研究内容
(1) 転位挙動の研究
変形中の金属内部での転位挙動を非破壊手法にて解明を進めています。本学にて構築した引張試験と電気抵抗率の同時測定方法により、変形中での転位ー転位・固溶原子・原子クラスタ・析出物の関係解明を進めています。
中ひずみ域での電気抵抗率の周期振動は転位セル形成に起因するもの
と推測されています
(2) 原子クラスタの研究
金属材料に微量に添加した他元素の原子集団(原子クラスタ)の形成と成長、および金属材料自体に及ぼす影響を調べています。
(3)プロトンの拡散の研究
金属中に侵入した微量な水素は主にプロトン(陽子)として存在して金属内部を拡散します。その挙動は「量子力学」で解釈されます。様々な環境下にて、プロトンの量子力学に基づく拡散挙動(トンネル効果による拡散)の研究を進めています。
産業での要求特性の原因をミクロ・ナノレベルでサイエンスの視点で物理・化学・情報の研究を進めています。得られた結果を要求特性に返すエンジニアリングを行います。これら研究では多くの大学(北海道大学、東北大学、名古屋大学、九州大学)のご協力ご指導をいただいております。お礼申し上げます。
====================
_指示_.
研究内容の文章をもとに、次の問いに答えよ。
(a) 本学で構築した測定方法では、引張試験と同時に何を測定するか。
(b) 金属中に侵入した微量な水素は、主に何として存在するか。
(c) 協力と指導を受けている大学として挙げられているのはどこか。
ここから先の行は、研究内容の文章とは別の資料である。

_データ部分_.
====================
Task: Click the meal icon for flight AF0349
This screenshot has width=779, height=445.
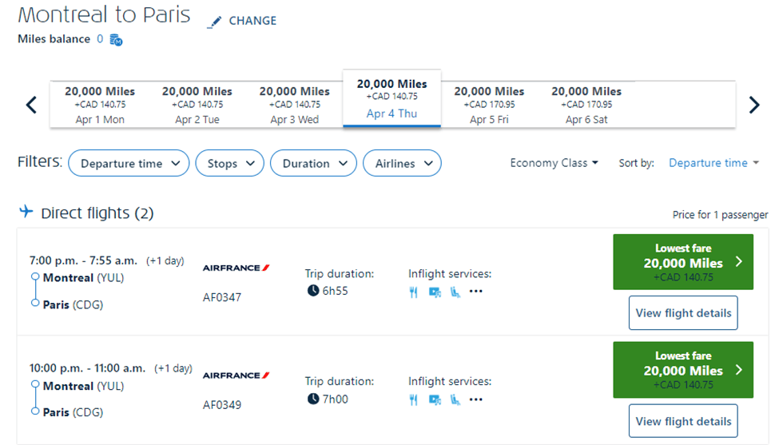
====================
_完了タスク_.
(a) 電気抵抗率
(b) プロトン(陽子)
(c) 北海道大学、東北大学、名古屋大学、九州大学